To load your own data, put your EBD file in the folder: data/chronplot_data, and delete the example file here. The script will chop it up into separate files by species, and dump them in the analysis folder. Note you should not have other kinds of csvs in the analysis folder.
Then replace the call to the sample file with a call to your own eBird data file:
# loads EBD data (change this to your filename)
ebird <- read.delim("../data/chronplot_data/ebird_data_sample_wbbaii.txt", quote = "", as.is = TRUE)
Note that as written this is only pulling the atlas portal records.
# limits dataset to only WI atlas portal records (change this to your atlas if desired)
ebird <- ebird[ebird$PROJECT.CODE == "EBIRD_ATL_WI", ]

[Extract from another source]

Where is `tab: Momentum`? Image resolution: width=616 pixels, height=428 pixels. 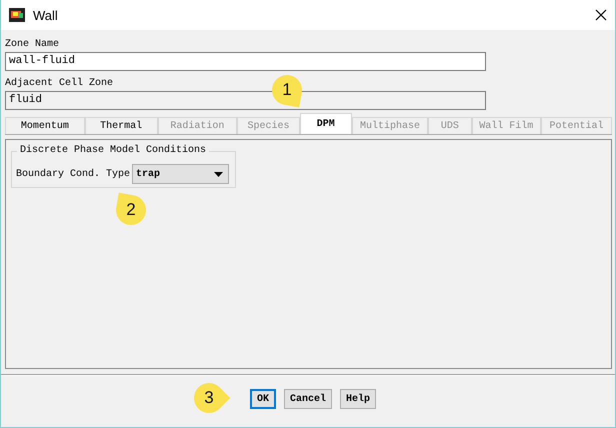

IMPORTANT NOTE csv files over 80 MB (or maybe even over 50) tend to crash the interactive chronplot. We have not found a great workaround. I would advise running the first half of the code, then deleting or removing the files over 80 MB and running the second half of the code. Alternately you can add them to the species exclusion list (which deletes them from the data file) and then run the full code. Most of these are ultracommon species that screening may not be as important for. (Alternately, you could remove the uncoded records which would lower the file size, although we did not do this as I kind of like having those uncoded records there for reference with regard to when things arrive in the state and assigning S codes.)
The output product will be interactive html files. They export into a new folder called "output" on the same level as the data and analysis folders.